### [Task to complete]
Output the entries exactly. Start at the first line, finish with the line containing "Task: Click the back arrow icon", and omit the pictures.

### [Data section]
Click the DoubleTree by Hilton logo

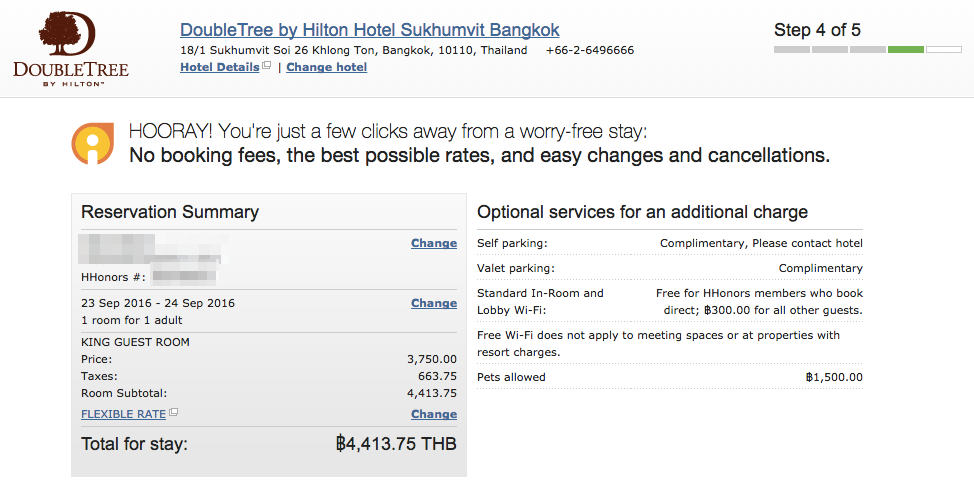click(71, 49)
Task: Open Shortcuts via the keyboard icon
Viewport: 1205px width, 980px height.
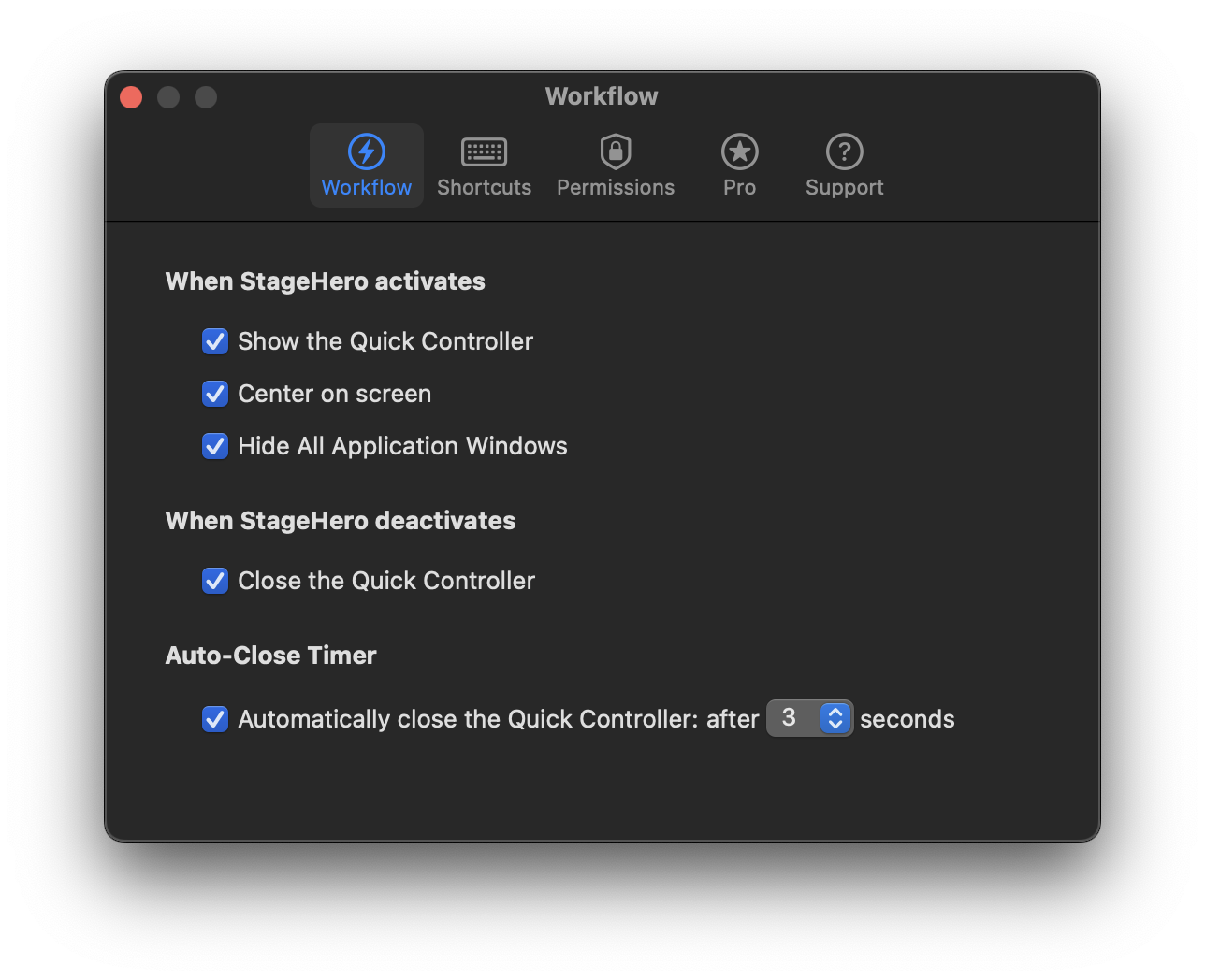Action: click(484, 151)
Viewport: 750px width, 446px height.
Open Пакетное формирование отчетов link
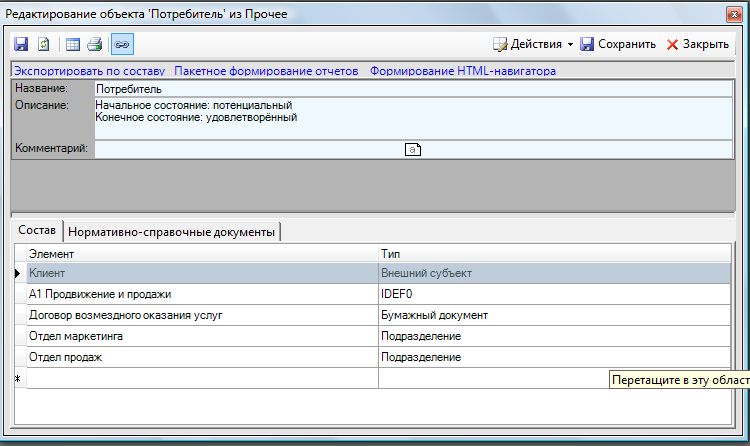pyautogui.click(x=266, y=71)
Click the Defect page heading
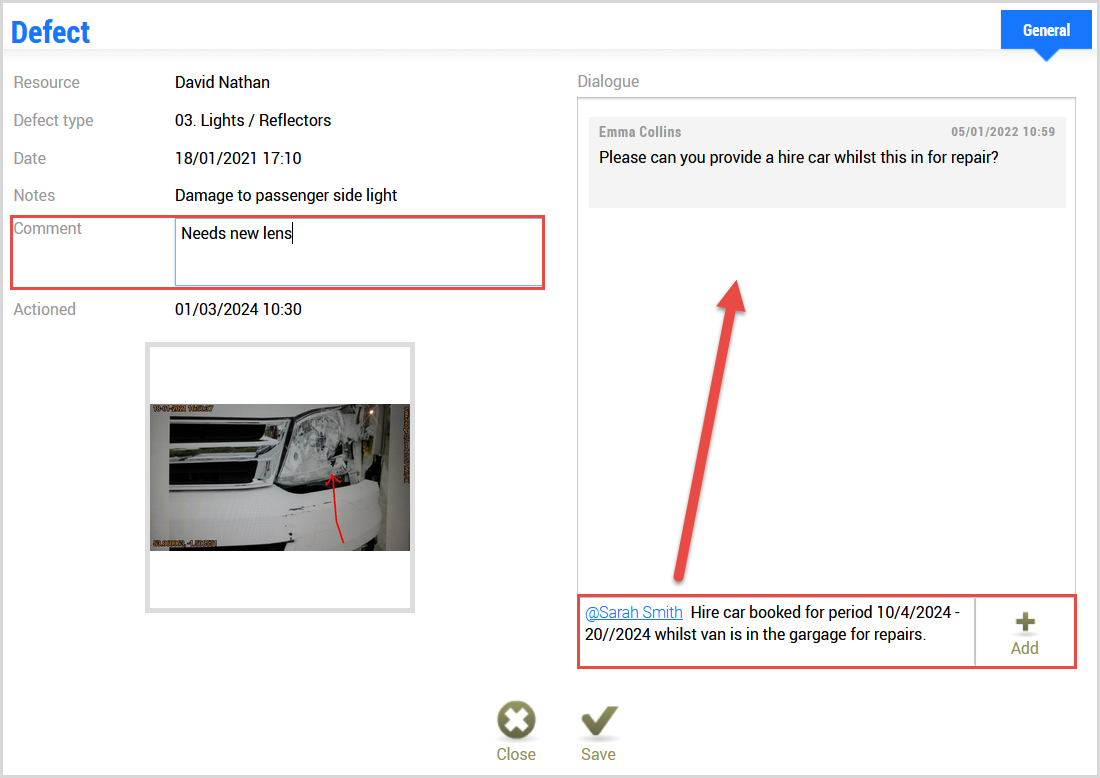The height and width of the screenshot is (778, 1100). pos(51,32)
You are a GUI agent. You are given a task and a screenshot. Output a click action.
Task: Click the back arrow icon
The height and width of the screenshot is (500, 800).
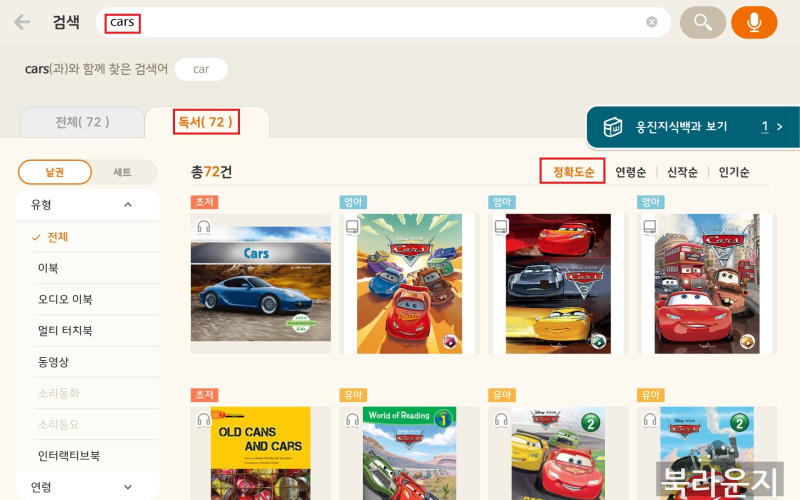pos(21,22)
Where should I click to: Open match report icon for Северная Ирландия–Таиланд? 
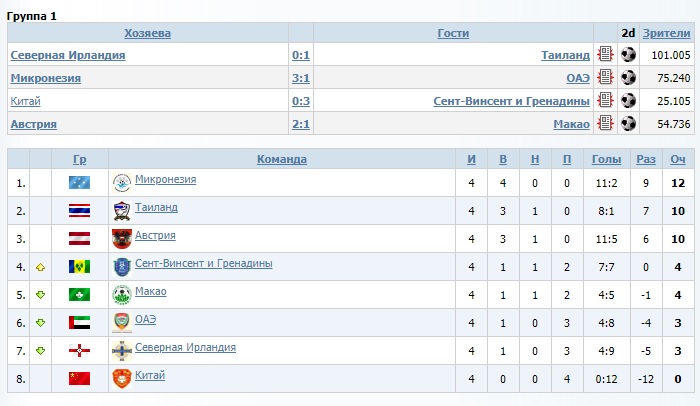point(605,55)
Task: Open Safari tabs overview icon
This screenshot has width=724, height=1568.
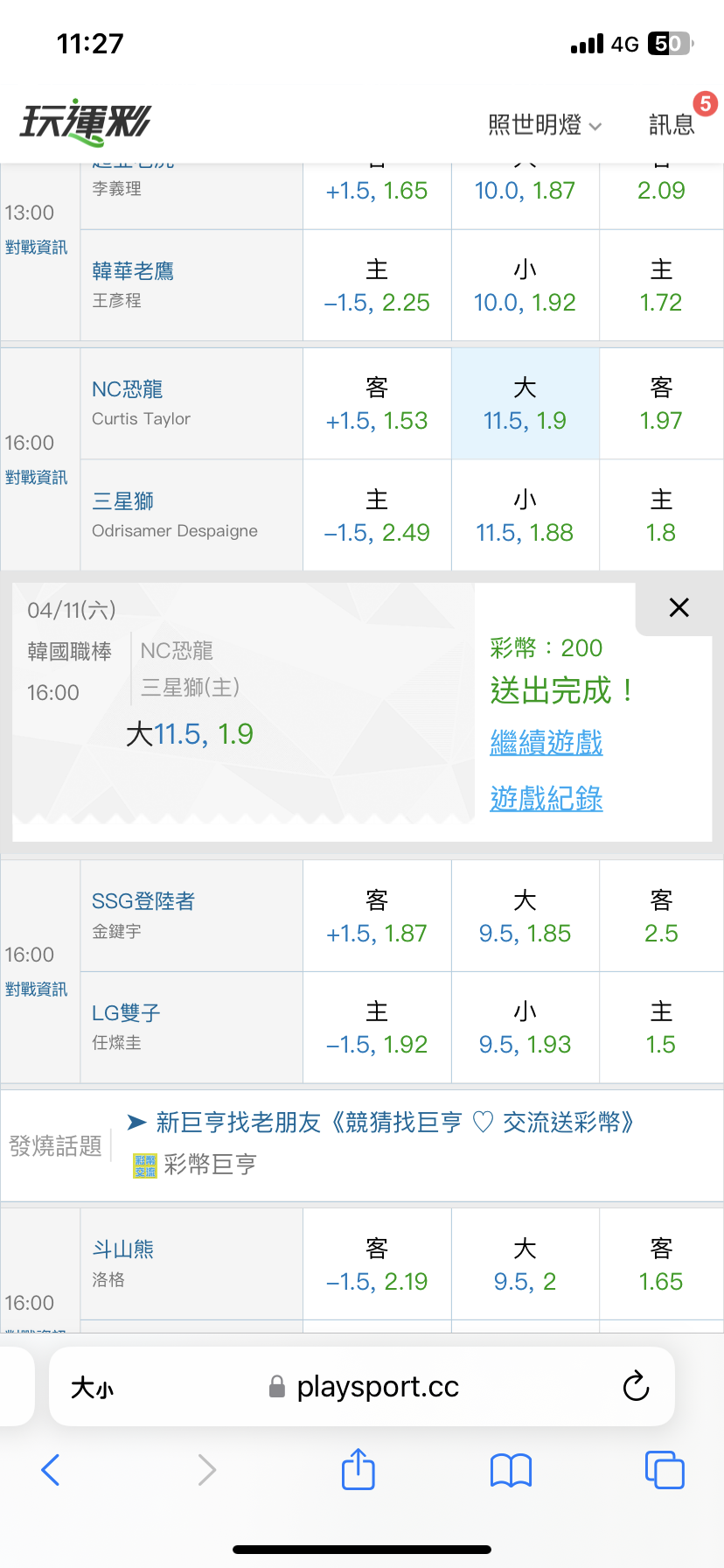Action: point(664,1470)
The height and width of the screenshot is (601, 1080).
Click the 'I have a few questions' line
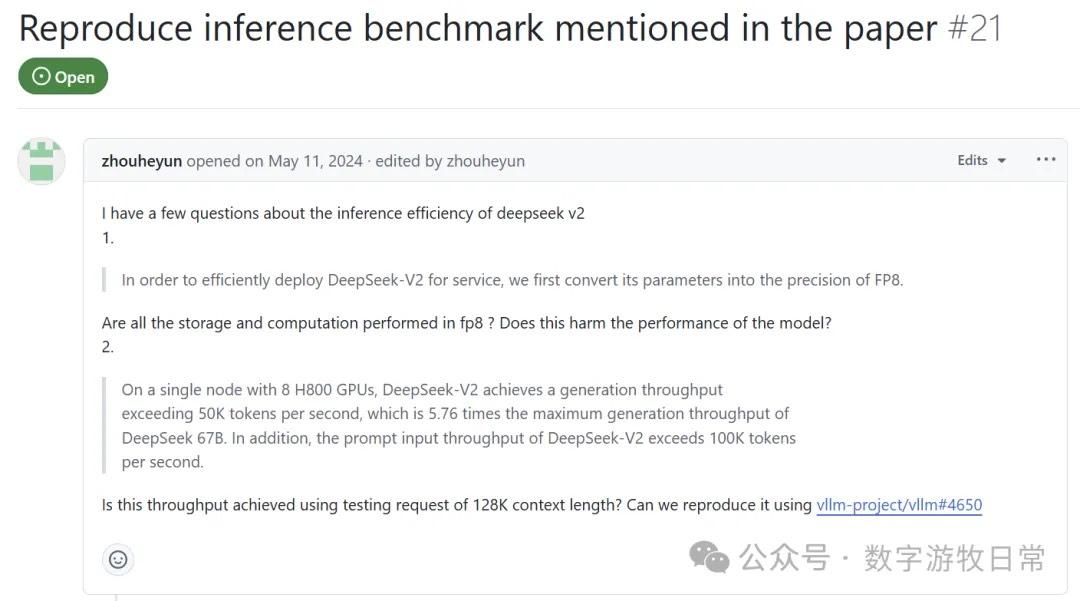(343, 213)
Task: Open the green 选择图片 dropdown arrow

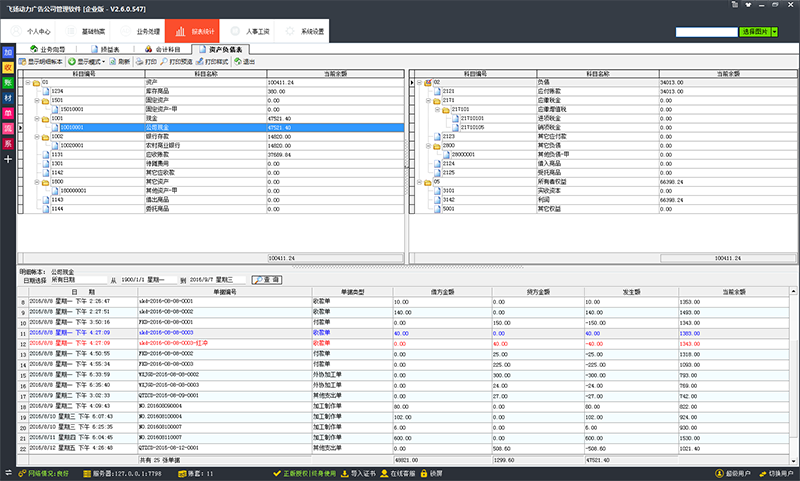Action: (x=774, y=32)
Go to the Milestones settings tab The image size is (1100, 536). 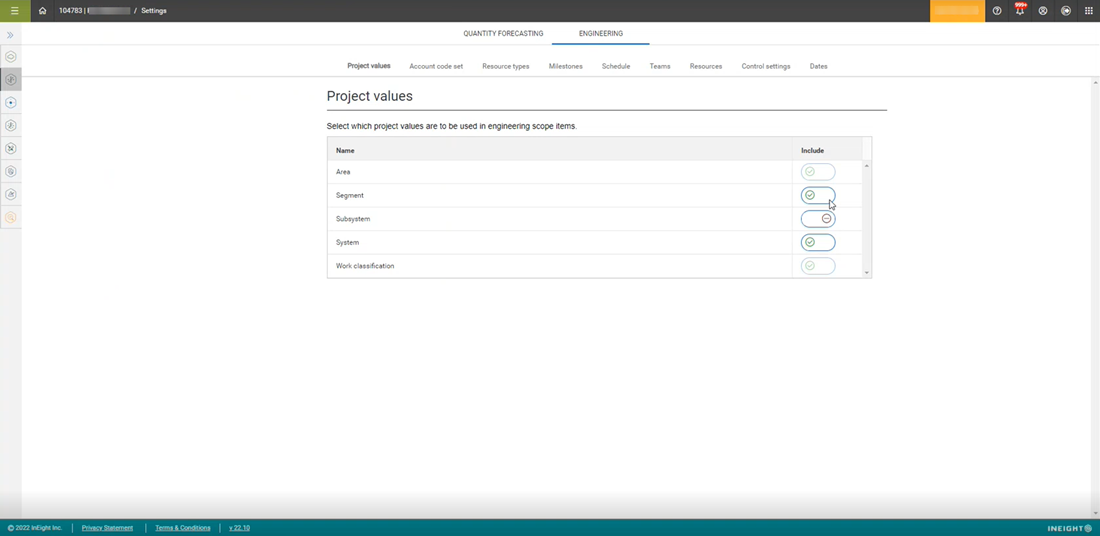(565, 66)
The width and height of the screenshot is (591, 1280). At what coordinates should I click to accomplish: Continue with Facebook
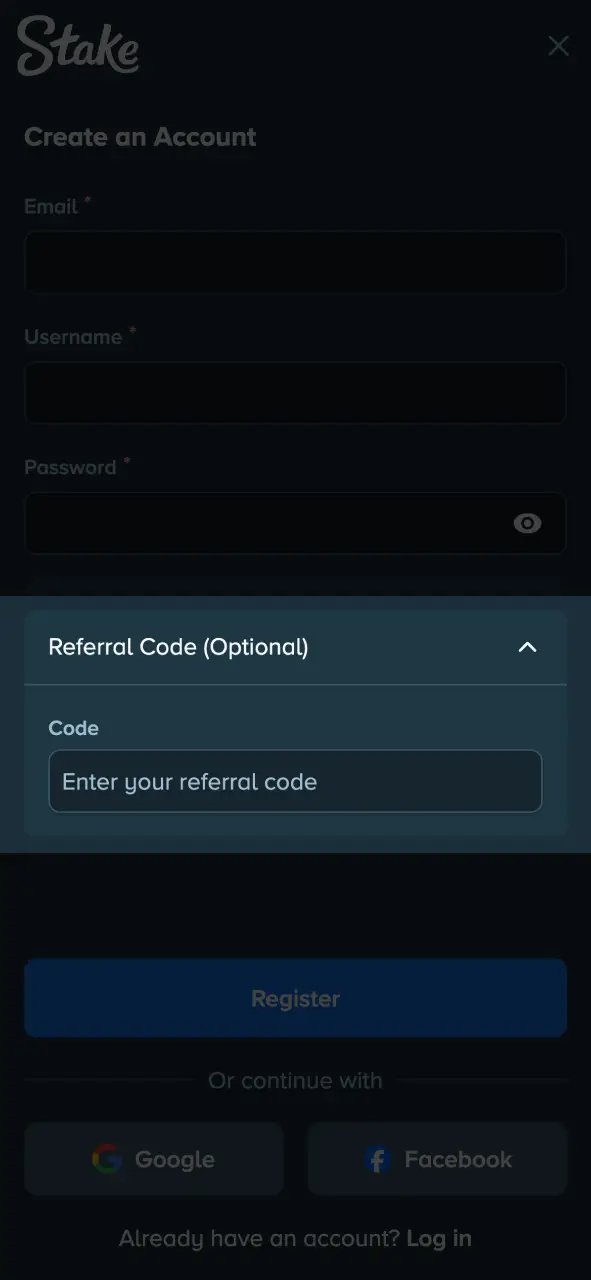437,1159
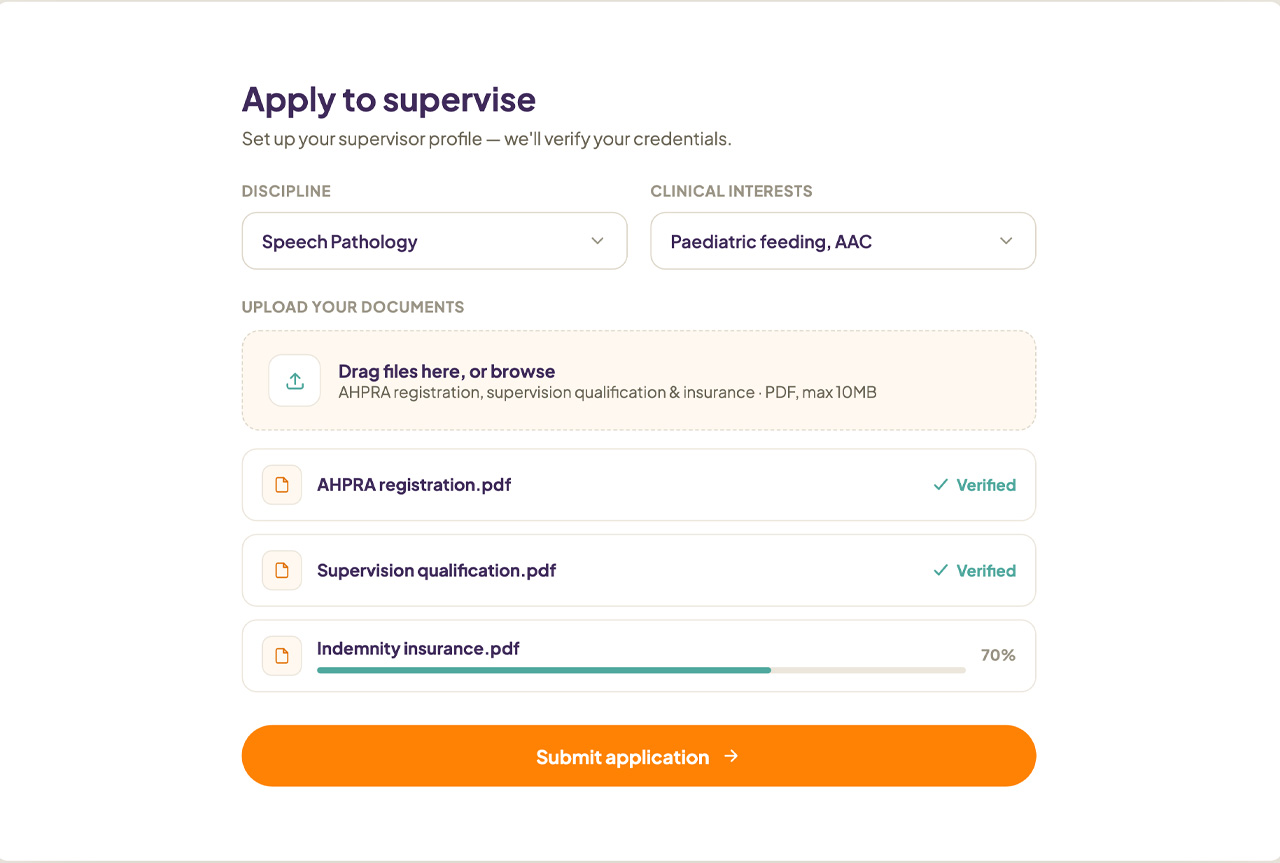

### [Task result]
Click the DoubleTree by Hilton logo

click(71, 49)
Task: Open Shortcuts via the keyboard icon
Viewport: 1205px width, 980px height.
Action: click(484, 151)
Viewport: 750px width, 446px height.
Open Пакетное формирование отчетов link
pyautogui.click(x=266, y=71)
Click the Defect page heading
The height and width of the screenshot is (778, 1100). pos(51,32)
You are a GUI agent. You are given a task and a screenshot. Output a click action.
Task: Click the back arrow icon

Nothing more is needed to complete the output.